Saved data entries
┄┄┄┄┄┄┄┄┄┄┄┄┄┄┄┄┄┄┄┄
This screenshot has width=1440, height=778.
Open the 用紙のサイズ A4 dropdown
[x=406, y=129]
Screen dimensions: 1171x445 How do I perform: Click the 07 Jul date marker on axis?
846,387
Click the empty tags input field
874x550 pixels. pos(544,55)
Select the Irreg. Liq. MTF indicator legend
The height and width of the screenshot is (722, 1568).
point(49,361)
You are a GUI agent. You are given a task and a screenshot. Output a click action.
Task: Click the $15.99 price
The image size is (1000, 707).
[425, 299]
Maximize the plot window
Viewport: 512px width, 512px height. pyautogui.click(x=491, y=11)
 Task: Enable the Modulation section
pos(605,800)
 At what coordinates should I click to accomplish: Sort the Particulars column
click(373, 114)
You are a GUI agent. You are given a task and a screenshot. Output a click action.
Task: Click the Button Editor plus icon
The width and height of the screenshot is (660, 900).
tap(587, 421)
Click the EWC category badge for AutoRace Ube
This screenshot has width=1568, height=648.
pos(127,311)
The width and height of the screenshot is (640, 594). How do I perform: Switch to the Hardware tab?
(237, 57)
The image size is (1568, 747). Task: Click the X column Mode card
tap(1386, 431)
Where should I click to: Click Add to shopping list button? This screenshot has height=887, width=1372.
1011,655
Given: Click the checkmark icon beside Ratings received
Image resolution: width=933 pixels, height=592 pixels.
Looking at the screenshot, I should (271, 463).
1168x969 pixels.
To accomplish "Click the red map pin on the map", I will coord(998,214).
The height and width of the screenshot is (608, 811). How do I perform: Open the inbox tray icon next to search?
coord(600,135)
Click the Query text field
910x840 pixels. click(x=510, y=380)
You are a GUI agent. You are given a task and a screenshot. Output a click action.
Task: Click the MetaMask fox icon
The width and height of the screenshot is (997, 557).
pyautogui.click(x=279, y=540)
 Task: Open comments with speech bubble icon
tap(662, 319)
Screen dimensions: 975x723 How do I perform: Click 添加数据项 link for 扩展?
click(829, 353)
┄┄┄┄┄┄┄┄┄┄┄┄┄┄┄┄┄┄┄┄
Print exactly the lines from the one containing "Given: Click the" through the last line of the records above, both included.

Given: Click the checkmark icon beside Ratings received
Image resolution: width=933 pixels, height=592 pixels.
Looking at the screenshot, I should (271, 463).
1168x969 pixels.
To accomplish "Click the red map pin on the map", I will coord(998,214).
The height and width of the screenshot is (608, 811). How do I perform: Open the inbox tray icon next to search?
coord(600,135)
Click the Query text field
910x840 pixels. click(x=510, y=380)
You are a GUI agent. You are given a task and a screenshot. Output a click action.
Task: Click the MetaMask fox icon
The width and height of the screenshot is (997, 557).
pyautogui.click(x=279, y=540)
 Task: Open comments with speech bubble icon
tap(662, 319)
Screen dimensions: 975x723 How do I perform: Click 添加数据项 link for 扩展?
click(829, 353)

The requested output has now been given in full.